**To do:**
Repeat each entry below exactly.
================
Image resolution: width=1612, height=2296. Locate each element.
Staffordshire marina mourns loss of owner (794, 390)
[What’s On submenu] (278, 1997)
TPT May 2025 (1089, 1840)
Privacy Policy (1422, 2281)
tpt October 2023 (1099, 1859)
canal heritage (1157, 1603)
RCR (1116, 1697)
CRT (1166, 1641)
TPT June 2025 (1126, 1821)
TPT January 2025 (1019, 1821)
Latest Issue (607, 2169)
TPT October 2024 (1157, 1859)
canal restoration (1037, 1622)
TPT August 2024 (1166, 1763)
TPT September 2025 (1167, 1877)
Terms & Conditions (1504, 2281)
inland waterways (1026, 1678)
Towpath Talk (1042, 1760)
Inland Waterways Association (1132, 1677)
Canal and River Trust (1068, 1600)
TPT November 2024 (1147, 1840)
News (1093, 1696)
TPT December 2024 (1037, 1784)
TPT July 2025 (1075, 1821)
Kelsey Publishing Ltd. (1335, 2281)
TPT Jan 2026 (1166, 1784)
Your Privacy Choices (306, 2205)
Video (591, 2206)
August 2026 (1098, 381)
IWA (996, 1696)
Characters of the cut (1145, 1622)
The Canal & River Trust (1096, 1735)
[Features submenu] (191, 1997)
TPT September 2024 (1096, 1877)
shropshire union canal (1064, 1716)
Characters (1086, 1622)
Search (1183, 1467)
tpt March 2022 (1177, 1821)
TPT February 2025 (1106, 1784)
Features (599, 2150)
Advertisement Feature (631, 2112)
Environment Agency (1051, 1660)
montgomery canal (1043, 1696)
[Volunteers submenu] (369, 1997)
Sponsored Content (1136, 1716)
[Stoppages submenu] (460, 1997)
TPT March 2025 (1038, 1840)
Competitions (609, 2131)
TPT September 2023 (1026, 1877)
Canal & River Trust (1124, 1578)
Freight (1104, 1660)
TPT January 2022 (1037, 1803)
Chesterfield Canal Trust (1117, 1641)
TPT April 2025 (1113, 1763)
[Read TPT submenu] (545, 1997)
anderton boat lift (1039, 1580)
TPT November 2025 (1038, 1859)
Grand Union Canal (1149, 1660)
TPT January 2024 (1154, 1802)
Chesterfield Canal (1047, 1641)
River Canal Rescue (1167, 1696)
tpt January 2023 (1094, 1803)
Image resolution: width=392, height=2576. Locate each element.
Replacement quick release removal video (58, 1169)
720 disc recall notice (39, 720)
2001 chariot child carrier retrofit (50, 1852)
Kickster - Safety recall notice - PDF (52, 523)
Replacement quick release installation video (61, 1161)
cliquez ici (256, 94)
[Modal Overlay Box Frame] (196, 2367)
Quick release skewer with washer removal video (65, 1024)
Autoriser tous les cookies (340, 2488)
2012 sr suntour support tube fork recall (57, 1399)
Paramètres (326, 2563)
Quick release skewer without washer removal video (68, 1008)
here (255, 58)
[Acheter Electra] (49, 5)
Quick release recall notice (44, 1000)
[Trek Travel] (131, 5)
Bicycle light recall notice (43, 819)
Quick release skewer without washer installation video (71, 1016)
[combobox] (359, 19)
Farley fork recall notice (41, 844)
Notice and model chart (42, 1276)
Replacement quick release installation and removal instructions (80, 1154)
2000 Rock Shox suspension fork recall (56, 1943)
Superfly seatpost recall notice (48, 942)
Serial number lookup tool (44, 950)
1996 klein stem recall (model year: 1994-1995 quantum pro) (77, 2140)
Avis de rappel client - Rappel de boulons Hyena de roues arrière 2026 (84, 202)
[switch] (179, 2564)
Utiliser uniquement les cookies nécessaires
================
**Solution for this task:**
Image resolution: width=1612, height=2296. Locate each element.
Staffordshire marina mourns loss of owner (794, 390)
[What’s On submenu] (278, 1997)
TPT May 2025 (1089, 1840)
Privacy Policy (1422, 2281)
tpt October 2023 (1099, 1859)
canal heritage (1157, 1603)
RCR (1116, 1697)
CRT (1166, 1641)
TPT June 2025 (1126, 1821)
TPT January 2025 (1019, 1821)
Latest Issue (607, 2169)
TPT October 2024 (1157, 1859)
canal restoration (1037, 1622)
TPT August 2024 (1166, 1763)
TPT September 2025 (1167, 1877)
Terms & Conditions (1504, 2281)
inland waterways (1026, 1678)
Towpath Talk (1042, 1760)
Inland Waterways Association (1132, 1677)
Canal and River Trust (1068, 1600)
TPT November 2024 (1147, 1840)
News (1093, 1696)
TPT December 2024 (1037, 1784)
TPT July 2025 (1075, 1821)
Kelsey Publishing Ltd. (1335, 2281)
TPT Jan 2026 (1166, 1784)
Your Privacy Choices (306, 2205)
Video (591, 2206)
August 2026 (1098, 381)
IWA (996, 1696)
Characters of the cut (1145, 1622)
The Canal & River Trust (1096, 1735)
[Features submenu] (191, 1997)
TPT September 2024 (1096, 1877)
shropshire union canal (1064, 1716)
Characters (1086, 1622)
Search (1183, 1467)
tpt March 2022 (1177, 1821)
TPT February 2025 (1106, 1784)
Features (599, 2150)
Advertisement Feature (631, 2112)
Environment Agency (1051, 1660)
montgomery canal (1043, 1696)
[Volunteers submenu] (369, 1997)
Sponsored Content (1136, 1716)
[Stoppages submenu] (460, 1997)
TPT March 2025 (1038, 1840)
Competitions (609, 2131)
TPT September 2023 (1026, 1877)
Canal & River Trust (1124, 1578)
Freight (1104, 1660)
TPT January 2022 (1037, 1803)
Chesterfield Canal Trust (1117, 1641)
TPT April 2025 (1113, 1763)
[Read TPT submenu] (545, 1997)
anderton boat lift (1039, 1580)
TPT November 2025 (1038, 1859)
Grand Union Canal (1149, 1660)
TPT January 2024 (1154, 1802)
Chesterfield Canal (1047, 1641)
River Canal Rescue (1167, 1696)
tpt January 2023 (1094, 1803)
Image resolution: width=392, height=2576. Locate each element.
Replacement quick release removal video (58, 1169)
720 disc recall notice (39, 720)
2001 chariot child carrier retrofit (50, 1852)
Kickster - Safety recall notice - PDF (52, 523)
Replacement quick release installation video (61, 1161)
cliquez ici (256, 94)
[Modal Overlay Box Frame] (196, 2367)
Quick release skewer with washer removal video (65, 1024)
Autoriser tous les cookies (340, 2488)
2012 sr suntour support tube fork recall (57, 1399)
Paramètres (326, 2563)
Quick release skewer without washer removal video (68, 1008)
here (255, 58)
[Acheter Electra] (49, 5)
Quick release recall notice (44, 1000)
[Trek Travel] (131, 5)
Bicycle light recall notice (43, 819)
Quick release skewer without washer installation video (71, 1016)
[combobox] (359, 19)
Farley fork recall notice (41, 844)
Notice and model chart (42, 1276)
Replacement quick release installation and removal instructions (80, 1154)
2000 Rock Shox suspension fork recall (56, 1943)
Superfly seatpost recall notice (48, 942)
Serial number lookup tool (44, 950)
1996 klein stem recall (model year: 1994-1995 quantum pro) (77, 2140)
Avis de rappel client - Rappel de boulons Hyena de roues arrière 2026 (84, 202)
[switch] (179, 2564)
Utiliser uniquement les cookies nécessaires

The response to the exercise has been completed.